First, You have to Decide Whether You’re a Company that Thinks Long-Term or Short-Term
In the lifecycle of every company comes the turning point where you have to decide whether
- you’re going to keep chasing down every possible lead every single day and sacrifice your ongoing clients, employees, nerves… (short-term thinking)
- Or you’re going to nurture your existing client relationships while sacrificing a huge number of shiny, potentially lucrative deals. (long-term thinking)
Sounds like a no-brainer. In the end, more clients mean more profit.
Even though you burn out and it’s impossible to serve everyone all the time, that’s the only way. To hustle your way up to the top, right?
Wrong.
And it’s not just our opinion. If we look at the numbers, it’s pretty obvious that companies that think long-term win the day.
- Deloitte Research found that companies who tracked customer retention, set loyalty goals, and made efforts to exceed their loyalty goals, were 60% more profitable than those manufacturers who made no efforts to track customer loyalty.
- Studies show that after two purchases, customers were 45% more likely to make a third purchase, and after three purchases, they were 54% more likely to make a fourth.
Still, thinking about winning a new client instead of nurturing your existing ones?
In this article, you’ll find out the key benefits of shifting your internal strategy to investing in customer retention.
You’ll discover why your dearest, long-term clients are your goldmine that will keep your business running for decades.
In the end, you’ll learn just how you can start building your long-term relationships today and use them to grow.
1. Exponential High-Quality Lead and Client Base Growth
Yes, long-term partnerships foster sales and bring your more clients in the long run, without forcing you to do more marketing – because great relationships foster the best marketing strategy ever, and that is – The Word of Mouth.

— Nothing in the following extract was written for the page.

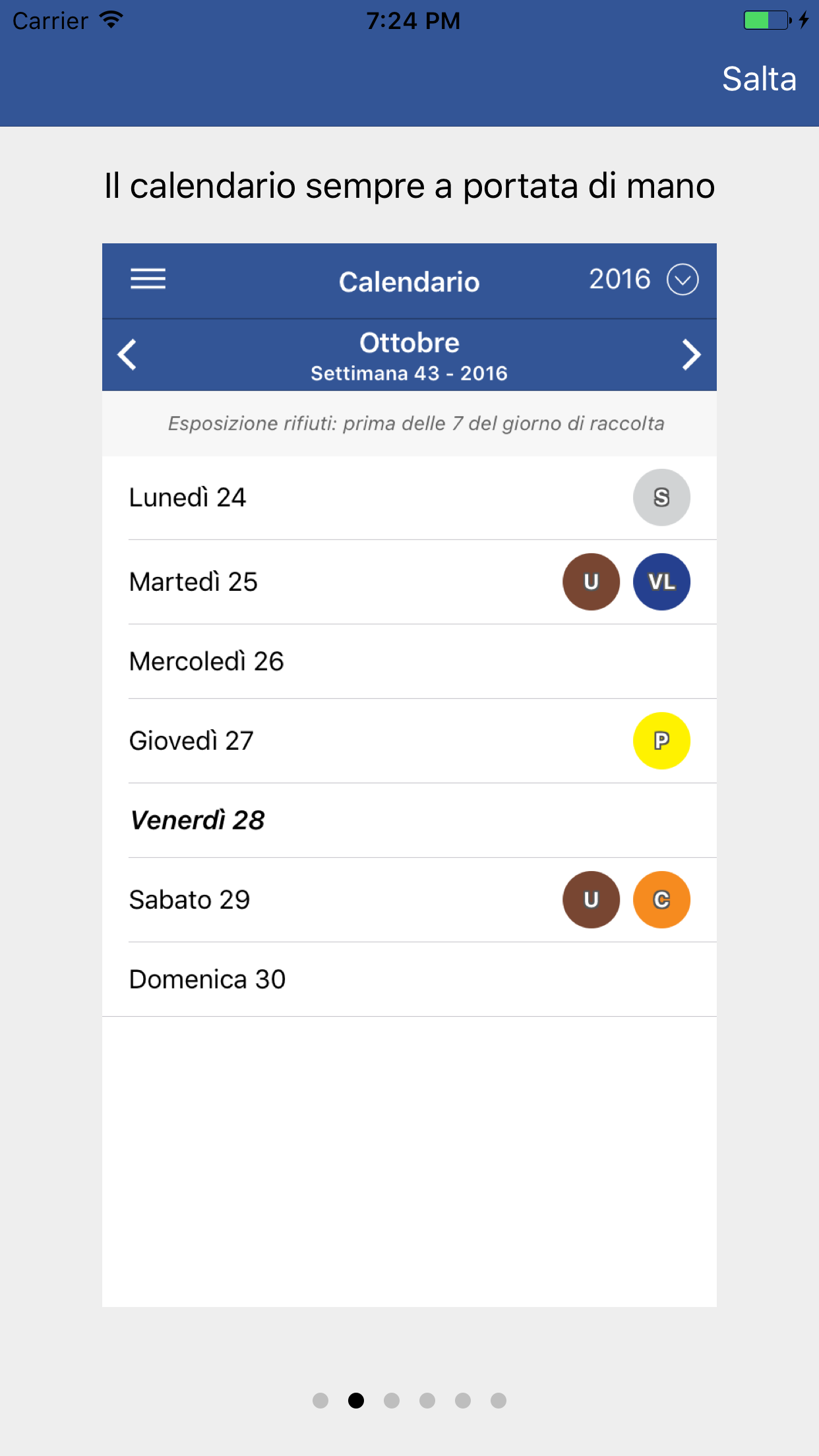Select the Mercoledì 26 row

If the collaboration is satisfying for both sides and lasts for years, that will eventually lead to referrals. People like to share things they’re amazed by.

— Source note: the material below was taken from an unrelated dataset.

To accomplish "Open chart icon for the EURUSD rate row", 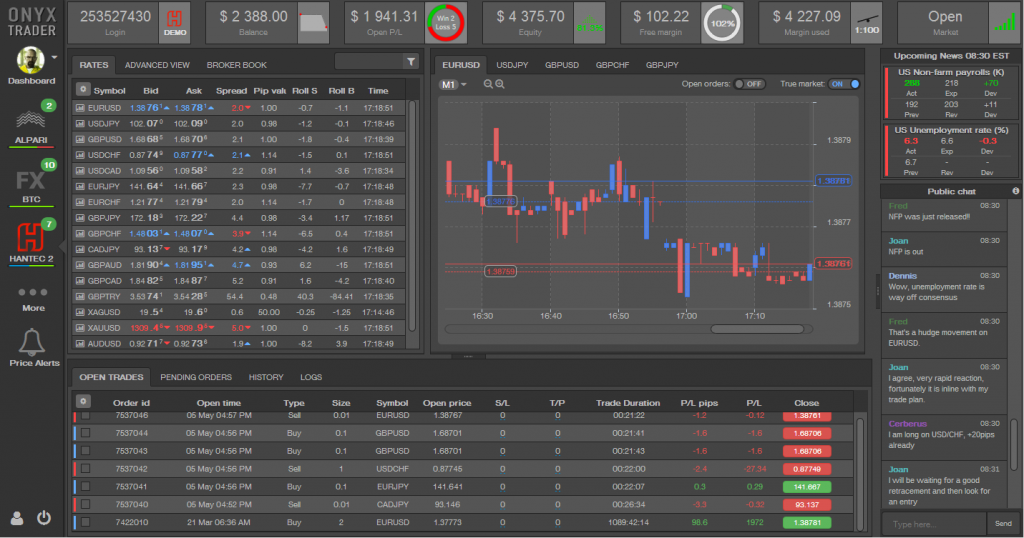I will [x=81, y=107].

Now, let’s say your client recommends you to 3 of their partners. You strike a deal, commit to long-term cooperation, strive every day to overdeliver… And then each of those 3 new clients refers you to 3 of their partners.
The math is simple.
- Your client base grows exponentially – 3 x 3 x 3…
- Since you like the client, chances are you’ll like his referrals, which means greater job satisfaction
- Your reputation grows stronger because you deliver high-quality services to high-quality clients
2. Long-Term Partnerships Save Money and Time
Chasing down clients often assume unbillable hours spent on negotiations, preparing contracts, sending proposals… With repeat customers, you save time to provide more output and thus more profits.
Aside from that:
- You save money that you could further invest into improving your customer relationships or getting new leads.
- Marketing to your existing clients is far easier than to cold audience (and selling as well)
- Administration becomes stress-free since you don’t have to learn over and over again how the new client operates
Most companies suggest Retention over Acquisition: investing 80% of your time and resources into keeping your current customers happy while spending 20% to gather new leads.
3. Budget Predictability and a Safety Net
Having repeat business gives you certainty and a safety net, especially in times of crisis like this. At least you know that you’ll be able to pay your workers and cover operational costs.
- First of all, being able to predict the budget in the next 6 months relieves stress, doesn’t it?
- Second, a safety net allows you to make a viable business strategy and know just how much risk you can take at the moment
- Third and most important, you can focus on improving your offer and your services or products
4. Repeat Business Does Increase Sales and Reduce CAC in the Long Run
People who buy from you repeatedly bring in more profits than first-time shoppers. Consistently and predictably. There’s always an opportunity to scale up the profits by upselling and adding new things to existing packages.
- Long-term clients tend to spend more and buy more often.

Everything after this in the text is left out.